Miguel Guedes* | Jornal de Notícias | opinião
É indecifrável a razão que leva milhares de pessoas às arribas da praia do Norte da Nazaré para ver ondas gigantes em plena pandemia. Sendo decifrável, é um desgosto.
Com ondas gigantescas previamente anunciadas para quarta e quinta-feira passadas, uma turba de gente alimenta-me a vontade de exigir a Posídon que despeje a sua ira para que se vejam gregos ou faz questão de intimar o romano Neptuno para que gaste um pouco do seu latim no intuito de lhes incutir juízo final. A questão mede-se mesmo em responsabilidade e essa, percebe-se, está a mil léguas submarinas de distância. Na crista da onda, a pandemia navega, ateada e transmitida, multiplicada em série por uma diversidade de comportamentos que, nesta fase, só podem ser considerados como desviantes.

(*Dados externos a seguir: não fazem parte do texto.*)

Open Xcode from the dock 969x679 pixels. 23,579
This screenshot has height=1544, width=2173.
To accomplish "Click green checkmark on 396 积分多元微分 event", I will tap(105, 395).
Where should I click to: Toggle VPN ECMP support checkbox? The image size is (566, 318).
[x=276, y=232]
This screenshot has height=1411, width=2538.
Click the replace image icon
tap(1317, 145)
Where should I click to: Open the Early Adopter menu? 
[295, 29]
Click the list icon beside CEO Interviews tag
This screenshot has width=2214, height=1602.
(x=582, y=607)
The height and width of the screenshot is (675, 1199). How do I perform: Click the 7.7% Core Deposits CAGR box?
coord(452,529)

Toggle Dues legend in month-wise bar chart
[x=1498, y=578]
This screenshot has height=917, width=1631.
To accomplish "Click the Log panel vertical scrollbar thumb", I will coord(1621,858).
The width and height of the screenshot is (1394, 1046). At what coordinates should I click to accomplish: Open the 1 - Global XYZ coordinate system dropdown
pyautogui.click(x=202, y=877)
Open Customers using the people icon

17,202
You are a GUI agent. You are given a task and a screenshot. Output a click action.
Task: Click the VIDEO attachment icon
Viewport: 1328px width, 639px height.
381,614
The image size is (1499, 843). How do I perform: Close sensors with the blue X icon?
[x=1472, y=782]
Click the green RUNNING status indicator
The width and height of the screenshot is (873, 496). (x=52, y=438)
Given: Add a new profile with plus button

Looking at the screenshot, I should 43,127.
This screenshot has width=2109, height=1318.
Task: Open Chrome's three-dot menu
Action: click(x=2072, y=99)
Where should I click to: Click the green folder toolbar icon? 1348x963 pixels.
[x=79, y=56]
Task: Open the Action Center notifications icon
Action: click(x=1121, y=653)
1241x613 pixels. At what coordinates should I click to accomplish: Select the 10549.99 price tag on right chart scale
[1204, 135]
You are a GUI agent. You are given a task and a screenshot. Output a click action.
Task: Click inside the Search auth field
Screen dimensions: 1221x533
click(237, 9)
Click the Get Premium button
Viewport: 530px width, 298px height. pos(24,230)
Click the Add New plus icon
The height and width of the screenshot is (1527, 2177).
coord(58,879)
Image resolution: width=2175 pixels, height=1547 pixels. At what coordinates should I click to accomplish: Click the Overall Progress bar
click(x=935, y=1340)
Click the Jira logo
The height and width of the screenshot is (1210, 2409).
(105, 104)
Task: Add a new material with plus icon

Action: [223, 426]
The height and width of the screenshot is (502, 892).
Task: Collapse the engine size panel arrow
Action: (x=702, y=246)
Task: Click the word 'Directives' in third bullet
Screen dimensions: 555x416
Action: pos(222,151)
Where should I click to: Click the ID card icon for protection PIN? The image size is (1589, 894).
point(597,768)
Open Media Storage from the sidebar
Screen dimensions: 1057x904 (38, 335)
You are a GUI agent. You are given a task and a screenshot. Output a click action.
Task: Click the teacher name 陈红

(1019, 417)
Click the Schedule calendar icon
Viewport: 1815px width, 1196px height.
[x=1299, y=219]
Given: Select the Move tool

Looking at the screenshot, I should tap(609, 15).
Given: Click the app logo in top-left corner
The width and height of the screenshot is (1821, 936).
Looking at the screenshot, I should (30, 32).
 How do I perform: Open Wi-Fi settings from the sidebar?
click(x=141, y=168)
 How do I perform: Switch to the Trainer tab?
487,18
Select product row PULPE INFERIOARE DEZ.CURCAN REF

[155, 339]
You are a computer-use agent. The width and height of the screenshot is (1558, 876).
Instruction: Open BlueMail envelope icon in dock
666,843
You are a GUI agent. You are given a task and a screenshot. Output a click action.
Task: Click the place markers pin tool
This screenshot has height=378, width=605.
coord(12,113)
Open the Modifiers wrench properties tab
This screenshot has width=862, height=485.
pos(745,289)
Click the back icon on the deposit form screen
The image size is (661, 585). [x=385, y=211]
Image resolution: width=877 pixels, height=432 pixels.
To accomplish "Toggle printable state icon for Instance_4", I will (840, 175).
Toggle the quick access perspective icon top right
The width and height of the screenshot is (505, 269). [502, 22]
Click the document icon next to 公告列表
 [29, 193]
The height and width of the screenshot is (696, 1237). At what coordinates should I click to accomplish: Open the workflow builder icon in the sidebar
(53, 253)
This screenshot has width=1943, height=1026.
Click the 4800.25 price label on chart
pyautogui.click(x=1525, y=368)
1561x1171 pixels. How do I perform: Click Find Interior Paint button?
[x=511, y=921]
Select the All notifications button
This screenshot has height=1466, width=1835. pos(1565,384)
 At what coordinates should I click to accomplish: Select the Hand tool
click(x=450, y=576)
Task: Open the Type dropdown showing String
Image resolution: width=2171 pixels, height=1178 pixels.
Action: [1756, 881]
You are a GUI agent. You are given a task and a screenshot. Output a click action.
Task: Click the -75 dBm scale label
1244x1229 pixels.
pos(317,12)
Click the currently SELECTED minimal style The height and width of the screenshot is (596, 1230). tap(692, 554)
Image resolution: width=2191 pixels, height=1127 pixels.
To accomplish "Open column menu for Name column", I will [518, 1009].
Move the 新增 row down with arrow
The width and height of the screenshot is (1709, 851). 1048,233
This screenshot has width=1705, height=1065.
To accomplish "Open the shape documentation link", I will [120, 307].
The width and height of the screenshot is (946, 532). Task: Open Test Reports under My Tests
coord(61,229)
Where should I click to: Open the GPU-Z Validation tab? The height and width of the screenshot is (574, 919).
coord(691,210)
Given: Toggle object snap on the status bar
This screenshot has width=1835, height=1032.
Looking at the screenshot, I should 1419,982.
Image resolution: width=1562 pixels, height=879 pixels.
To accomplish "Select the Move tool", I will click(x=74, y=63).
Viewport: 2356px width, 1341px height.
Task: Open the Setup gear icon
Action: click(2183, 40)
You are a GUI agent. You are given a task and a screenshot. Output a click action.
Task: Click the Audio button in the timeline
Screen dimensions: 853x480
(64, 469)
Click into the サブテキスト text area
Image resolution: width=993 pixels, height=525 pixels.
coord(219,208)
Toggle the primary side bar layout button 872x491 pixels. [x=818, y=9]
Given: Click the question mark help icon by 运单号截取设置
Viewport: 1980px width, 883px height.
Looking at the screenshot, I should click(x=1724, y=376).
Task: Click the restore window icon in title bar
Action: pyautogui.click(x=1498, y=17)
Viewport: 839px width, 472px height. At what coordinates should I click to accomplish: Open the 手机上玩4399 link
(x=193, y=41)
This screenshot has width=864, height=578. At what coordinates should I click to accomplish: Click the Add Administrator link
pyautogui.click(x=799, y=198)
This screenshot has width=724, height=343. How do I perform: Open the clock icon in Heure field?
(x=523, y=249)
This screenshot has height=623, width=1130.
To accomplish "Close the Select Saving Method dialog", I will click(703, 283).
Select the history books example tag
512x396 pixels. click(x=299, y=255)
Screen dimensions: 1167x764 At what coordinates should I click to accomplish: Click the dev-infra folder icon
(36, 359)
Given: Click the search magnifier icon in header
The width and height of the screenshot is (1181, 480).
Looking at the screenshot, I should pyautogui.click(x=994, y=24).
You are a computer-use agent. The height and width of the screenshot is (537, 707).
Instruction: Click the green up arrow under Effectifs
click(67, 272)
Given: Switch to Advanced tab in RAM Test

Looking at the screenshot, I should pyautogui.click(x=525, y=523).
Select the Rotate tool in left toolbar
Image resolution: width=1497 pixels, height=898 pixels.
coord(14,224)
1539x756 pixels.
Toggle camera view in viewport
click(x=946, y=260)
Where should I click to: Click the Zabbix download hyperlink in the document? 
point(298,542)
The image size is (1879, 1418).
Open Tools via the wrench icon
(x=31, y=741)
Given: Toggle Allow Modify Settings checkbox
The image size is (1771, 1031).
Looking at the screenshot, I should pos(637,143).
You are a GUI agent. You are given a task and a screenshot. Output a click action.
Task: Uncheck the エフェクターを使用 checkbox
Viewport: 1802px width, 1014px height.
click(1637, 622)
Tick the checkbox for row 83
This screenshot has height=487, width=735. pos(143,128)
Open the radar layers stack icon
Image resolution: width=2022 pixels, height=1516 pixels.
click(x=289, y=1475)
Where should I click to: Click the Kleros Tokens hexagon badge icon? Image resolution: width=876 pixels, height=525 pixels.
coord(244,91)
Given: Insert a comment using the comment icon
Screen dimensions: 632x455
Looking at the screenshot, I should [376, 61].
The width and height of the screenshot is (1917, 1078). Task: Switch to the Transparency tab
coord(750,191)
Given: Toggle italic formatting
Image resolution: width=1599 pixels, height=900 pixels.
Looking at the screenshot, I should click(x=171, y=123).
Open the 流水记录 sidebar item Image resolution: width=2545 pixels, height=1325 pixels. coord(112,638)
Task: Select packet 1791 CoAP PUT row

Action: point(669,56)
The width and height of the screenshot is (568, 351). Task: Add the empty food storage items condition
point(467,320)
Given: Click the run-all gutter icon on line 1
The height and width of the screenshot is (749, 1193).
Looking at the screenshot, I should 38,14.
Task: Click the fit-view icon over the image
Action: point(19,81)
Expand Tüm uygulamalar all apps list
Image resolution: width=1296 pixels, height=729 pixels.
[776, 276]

O grande drama destas condutas-desviantes-covid é que, ao contrário do habitual, não colocam apenas em risco o próprio, mas sim toda a comunidade. Daí que não devam ser tratadas como um simples caso de saúde pública, mas antes como atitudes transgressoras, propagadoras e potencialmente criminosas.
As empresas de "outdoors" já tinham reservado espaço para cartazes do PSD, à semelhança do que sucedeu na Festa do Avante, acerca da presença de público no Grande Prémio de Fórmula 1 em Portimão, mas a JSD acanhou-se. Com capacidade para 90 000 pessoas, o autódromo do Algarve recebeu 27 500 e muitas delas, em duas das 11 bancadas, conseguiram o prodígio de se amontoarem umas em cima das outras sem qualquer tipo de distanciamento, desrespeitando todas as regras, arriscando propagar o vírus a uma velocidade furiosa, superior à de Lewis Hamilton. A Direcção-Geral da Saúde (DGS) usou para o desporto de elite o desleixo inversamente proporcional ao zelo com que cuida de manter os espectadores afastados dos estádios de futebol. Com um impacto de 30 milhões de euros na economia, a "DGS dos popós" deu o pior exemplo possível para aqueles que ainda acreditavam que as regras são iguais para todos e para cumprir. O próximo Grande Prémio em Itália, neste fim de semana, vai decorrer à porta fechada. Outras metas.
Depois do Santuário de Fátima com lotação reduzida a olho perante milhares de peregrinos em ajuntamento, após o congresso e jantares-comício do partido de extrema-direita com assento parlamentar onde não foi cumprido o distanciamento social ou o uso generalizado de máscaras, depois de tantas críticas às manifestações anti-racistas que se impunham ou à Festa do Avante - onde foram escrupulosamente cumpridas todas as regras de segurança - o Conselho de Ministros de amanhã ponderará (e bem) novas medidas que podem passar pelo recolhimento obrigatório. Se a cultura, a restauração e a hotelaria, actividades que tanto e tão responsavelmente têm feito para sobreviver a esta pandemia no respeito pela saúde da comunidade, tiverem de encerrar devido às ondas, às velocidades, aos extremismos negacionistas ou à fé e credos em blocos aglomerados, o preço a pagar não terá só reflexo na economia ou na saúde pública. Se assim for, podemos passar a ser oficialmente desconfiados, críticos e maledicentes do concidadão. Quererá dizer que nós, como comunidade, fracassamos.